ACTIVITY >>
As you write out the lines from the one containing "Click the Close button in Entity Editor" through the last line of the records, keep them exact and leave out pictures.

■ ■ ■ ■

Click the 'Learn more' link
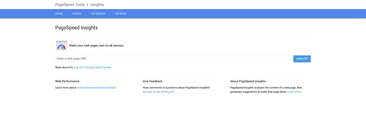366x116 pixels. [x=294, y=92]
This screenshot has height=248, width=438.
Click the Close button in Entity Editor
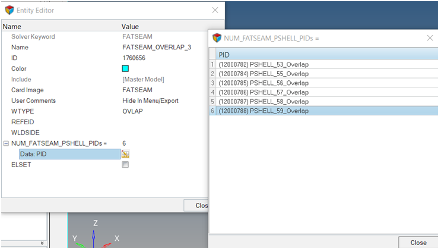point(201,205)
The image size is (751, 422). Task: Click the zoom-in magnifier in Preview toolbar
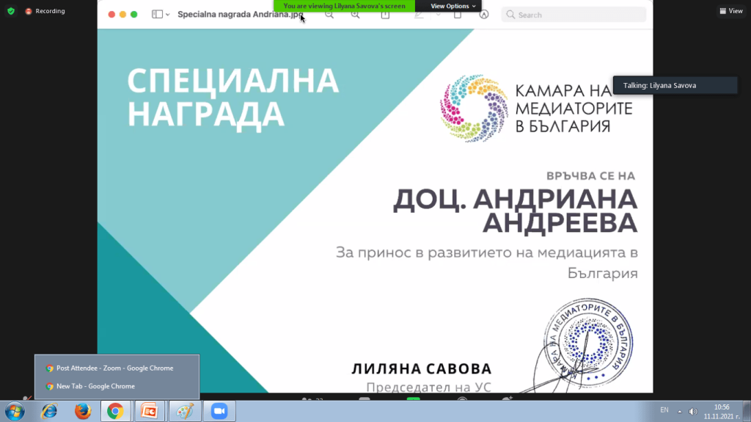coord(356,15)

■ ■ ■ ■

TASK RESPONSE >>
Click the Close button in Entity Editor
point(201,205)
The image size is (751, 422). Task: Click the zoom-in magnifier in Preview toolbar
coord(356,15)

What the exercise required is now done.